Identification and manipulation
Identification of HPA on a hard drive can be achieved by a number of tools and methods.
Note that the HPA feature can be hidden by DCO commands (documentation states only if the HPA is not in use), and can be "frozen" (until next power-down of the hard disk) or be password protected.
The Windows program ATATool can detect an HPA. For instance, to see if the first disk has an HPA use the command:
ATATOOL /INFO \\.\PhysicalDrive0
Using Linux, there are various ways to detect the existence of an HPA. Recent versions of Linux will print a message when the system is booting if an HPA is detected. For example:
dmesg | less
hdb: Host Protected Area detected.
current capacity is 12000 sectors (6 MB)
native capacity is 120103200 sectors (61492 MB)

__Challenges__:
1) Answer these questions from the text on detecting a Host Protected Area:
(a) Which Windows program does it name as able to detect an HPA?
(b) Until when can the HPA feature remain "frozen"?
(c) What native capacity, in sectors, does the example boot message report?
2) Write a continuation of the text on detecting a Host Protected Area, starting right after its final line.
The listing after this note is separate material, unrelated to the text on the Host Protected Area.

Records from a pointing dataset
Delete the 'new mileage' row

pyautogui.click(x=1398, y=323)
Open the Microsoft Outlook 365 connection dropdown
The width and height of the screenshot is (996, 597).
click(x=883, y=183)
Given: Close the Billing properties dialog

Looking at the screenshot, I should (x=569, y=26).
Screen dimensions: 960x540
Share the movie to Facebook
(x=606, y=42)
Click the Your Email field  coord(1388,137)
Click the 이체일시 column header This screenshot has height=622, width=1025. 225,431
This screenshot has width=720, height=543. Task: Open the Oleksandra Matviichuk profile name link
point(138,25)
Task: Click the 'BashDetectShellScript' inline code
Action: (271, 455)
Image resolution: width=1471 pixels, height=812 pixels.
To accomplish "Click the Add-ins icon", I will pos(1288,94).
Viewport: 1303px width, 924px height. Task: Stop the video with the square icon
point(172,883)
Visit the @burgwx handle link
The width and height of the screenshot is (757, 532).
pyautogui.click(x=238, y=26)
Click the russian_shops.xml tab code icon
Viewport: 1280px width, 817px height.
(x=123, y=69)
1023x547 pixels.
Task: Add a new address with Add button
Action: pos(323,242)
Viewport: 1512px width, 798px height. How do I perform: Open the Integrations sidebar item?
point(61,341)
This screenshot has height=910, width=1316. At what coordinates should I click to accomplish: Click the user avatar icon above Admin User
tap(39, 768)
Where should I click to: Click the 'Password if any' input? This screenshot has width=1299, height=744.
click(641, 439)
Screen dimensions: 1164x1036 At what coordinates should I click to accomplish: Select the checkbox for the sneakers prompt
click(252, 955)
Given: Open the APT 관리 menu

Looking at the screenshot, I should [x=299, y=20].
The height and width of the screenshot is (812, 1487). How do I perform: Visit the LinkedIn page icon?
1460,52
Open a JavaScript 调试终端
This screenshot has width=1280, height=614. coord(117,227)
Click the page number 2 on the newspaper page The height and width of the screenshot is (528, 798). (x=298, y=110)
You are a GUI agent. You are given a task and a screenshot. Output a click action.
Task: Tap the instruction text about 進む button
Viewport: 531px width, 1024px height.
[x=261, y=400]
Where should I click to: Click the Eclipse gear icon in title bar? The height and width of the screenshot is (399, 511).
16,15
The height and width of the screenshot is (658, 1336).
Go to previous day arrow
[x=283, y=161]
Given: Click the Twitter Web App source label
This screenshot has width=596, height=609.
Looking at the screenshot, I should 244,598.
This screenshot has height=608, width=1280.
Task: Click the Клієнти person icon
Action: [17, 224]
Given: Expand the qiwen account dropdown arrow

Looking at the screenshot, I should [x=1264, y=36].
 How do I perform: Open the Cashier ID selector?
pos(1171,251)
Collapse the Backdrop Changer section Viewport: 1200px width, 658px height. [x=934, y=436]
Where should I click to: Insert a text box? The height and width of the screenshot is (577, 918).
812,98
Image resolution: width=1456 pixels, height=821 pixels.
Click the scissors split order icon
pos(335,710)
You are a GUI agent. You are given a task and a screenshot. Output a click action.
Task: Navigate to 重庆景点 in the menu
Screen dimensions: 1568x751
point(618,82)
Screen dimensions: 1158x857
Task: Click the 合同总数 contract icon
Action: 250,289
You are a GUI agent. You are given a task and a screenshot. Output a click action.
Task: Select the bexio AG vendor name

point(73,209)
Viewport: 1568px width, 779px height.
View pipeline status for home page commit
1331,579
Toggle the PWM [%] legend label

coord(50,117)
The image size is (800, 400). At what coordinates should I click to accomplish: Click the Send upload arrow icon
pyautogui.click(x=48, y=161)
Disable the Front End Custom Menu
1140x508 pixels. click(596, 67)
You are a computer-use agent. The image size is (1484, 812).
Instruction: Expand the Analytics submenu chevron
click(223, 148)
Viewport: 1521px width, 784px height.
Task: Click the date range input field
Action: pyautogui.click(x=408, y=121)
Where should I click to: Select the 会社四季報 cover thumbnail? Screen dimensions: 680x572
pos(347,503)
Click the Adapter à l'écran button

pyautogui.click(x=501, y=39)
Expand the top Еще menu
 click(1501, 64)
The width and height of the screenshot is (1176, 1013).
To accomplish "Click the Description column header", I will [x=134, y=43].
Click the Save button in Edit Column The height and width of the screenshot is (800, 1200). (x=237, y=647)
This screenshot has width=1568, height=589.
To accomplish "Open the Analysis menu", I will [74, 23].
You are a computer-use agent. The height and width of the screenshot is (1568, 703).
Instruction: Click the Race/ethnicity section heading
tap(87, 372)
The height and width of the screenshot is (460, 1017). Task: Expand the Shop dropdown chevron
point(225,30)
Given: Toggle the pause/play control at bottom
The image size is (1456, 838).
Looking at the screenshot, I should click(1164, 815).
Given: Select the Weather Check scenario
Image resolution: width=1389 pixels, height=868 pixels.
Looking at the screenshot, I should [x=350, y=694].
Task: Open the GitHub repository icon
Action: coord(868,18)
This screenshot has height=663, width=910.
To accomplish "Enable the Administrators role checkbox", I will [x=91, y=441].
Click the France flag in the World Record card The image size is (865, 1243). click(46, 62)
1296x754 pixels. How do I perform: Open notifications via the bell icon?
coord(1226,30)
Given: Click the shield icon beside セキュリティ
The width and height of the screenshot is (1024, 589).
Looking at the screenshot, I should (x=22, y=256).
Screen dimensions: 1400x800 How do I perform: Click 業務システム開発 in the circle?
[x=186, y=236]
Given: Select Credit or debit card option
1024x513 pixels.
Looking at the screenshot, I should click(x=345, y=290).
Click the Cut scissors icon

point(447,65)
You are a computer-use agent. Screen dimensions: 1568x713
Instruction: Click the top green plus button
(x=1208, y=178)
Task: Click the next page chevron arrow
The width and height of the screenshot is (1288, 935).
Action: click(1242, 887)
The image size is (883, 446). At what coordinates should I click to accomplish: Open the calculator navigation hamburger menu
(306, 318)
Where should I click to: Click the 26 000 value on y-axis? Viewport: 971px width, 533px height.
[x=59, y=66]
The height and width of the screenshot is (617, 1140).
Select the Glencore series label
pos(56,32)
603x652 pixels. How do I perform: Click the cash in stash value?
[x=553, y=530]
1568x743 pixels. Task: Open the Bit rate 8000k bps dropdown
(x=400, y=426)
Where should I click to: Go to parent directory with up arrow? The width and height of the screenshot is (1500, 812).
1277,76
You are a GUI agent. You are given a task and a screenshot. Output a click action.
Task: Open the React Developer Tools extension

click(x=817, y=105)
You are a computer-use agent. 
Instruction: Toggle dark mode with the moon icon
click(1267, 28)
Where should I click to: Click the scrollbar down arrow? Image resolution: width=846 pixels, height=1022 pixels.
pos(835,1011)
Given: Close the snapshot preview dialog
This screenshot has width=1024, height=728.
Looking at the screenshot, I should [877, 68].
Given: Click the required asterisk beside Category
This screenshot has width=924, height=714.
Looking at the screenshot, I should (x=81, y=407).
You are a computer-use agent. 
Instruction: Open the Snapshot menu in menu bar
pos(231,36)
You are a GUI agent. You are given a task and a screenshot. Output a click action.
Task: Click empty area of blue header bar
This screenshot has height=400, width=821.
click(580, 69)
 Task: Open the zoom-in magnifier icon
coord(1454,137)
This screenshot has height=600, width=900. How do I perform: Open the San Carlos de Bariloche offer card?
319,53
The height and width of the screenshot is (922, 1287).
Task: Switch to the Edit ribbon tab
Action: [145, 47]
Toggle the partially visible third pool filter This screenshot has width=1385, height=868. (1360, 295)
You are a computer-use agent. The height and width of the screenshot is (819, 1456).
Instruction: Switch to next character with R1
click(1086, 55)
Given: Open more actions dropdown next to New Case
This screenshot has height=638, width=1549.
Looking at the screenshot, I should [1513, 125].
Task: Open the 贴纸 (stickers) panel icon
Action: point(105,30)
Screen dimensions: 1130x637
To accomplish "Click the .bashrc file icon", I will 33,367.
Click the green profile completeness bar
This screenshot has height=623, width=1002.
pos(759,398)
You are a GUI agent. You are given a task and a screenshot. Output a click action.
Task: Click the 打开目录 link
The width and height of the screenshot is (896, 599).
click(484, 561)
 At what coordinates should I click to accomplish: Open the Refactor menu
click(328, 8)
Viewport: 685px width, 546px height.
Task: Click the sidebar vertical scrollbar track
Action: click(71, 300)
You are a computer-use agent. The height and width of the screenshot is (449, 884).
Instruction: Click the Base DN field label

__Task-by-task results__:
1)
(a) ATATool
(b) Until the next power-down of the hard disk
(c) 120103200 sectors (61492 MB)

2)
The program hdparm (versions 8.0 and above) will detect an HPA on drive sdX when invoked with these parameters:
hdparm -N /dev/sdX
For versions of hdparm below 8, one can compare the number of sectors output from 'hdparm -I' with the number of sectors reported for the hard drive model's published statistics.
The Windows program ATATool can be used to create a HPA. For instance, to create a 10GB HPA:
ATATOOL /NONVOLATILEHPA /SETHPA:10GB \\.\PhysicalDrive1
The Linux program hdparm (version >= 8.0) will create an HPA when invoked with these parameters: (sdX: target drive, #: number of non-HPA visible sectors)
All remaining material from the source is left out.